Stored items
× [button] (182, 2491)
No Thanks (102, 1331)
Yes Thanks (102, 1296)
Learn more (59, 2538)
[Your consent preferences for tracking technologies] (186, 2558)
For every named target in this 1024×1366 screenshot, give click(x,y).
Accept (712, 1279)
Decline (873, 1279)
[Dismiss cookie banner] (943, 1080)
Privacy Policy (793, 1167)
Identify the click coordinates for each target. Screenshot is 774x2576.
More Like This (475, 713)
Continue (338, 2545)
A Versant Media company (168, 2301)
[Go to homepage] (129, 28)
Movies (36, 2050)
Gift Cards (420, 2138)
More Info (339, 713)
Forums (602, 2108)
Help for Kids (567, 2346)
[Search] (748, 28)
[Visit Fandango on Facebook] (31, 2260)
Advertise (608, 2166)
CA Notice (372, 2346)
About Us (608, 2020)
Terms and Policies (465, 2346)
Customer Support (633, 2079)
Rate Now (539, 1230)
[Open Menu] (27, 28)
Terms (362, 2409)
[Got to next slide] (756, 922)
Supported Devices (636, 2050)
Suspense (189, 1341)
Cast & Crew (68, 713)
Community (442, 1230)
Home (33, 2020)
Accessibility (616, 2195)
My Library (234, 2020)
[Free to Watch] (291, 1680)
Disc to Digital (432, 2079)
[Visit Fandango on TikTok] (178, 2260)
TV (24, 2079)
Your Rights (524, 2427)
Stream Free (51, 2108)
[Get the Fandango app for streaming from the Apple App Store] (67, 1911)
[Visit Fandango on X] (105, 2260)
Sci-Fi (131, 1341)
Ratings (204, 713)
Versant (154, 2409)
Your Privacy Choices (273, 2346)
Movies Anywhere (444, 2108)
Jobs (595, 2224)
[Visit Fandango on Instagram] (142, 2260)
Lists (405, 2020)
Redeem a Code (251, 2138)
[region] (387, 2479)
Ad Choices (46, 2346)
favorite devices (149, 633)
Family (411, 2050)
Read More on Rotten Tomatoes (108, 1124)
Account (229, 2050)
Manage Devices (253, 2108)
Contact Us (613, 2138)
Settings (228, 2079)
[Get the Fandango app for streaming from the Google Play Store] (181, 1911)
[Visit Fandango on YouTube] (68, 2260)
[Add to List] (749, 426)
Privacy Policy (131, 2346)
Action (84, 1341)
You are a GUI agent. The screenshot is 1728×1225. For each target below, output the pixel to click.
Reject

◆ **WHAT NEEDS TO BE DONE**:
State how many lines in the entries above include the word "Visit"; reply with the number alone.

◆ **SOLUTION FOR THIS EXERCISE**:
5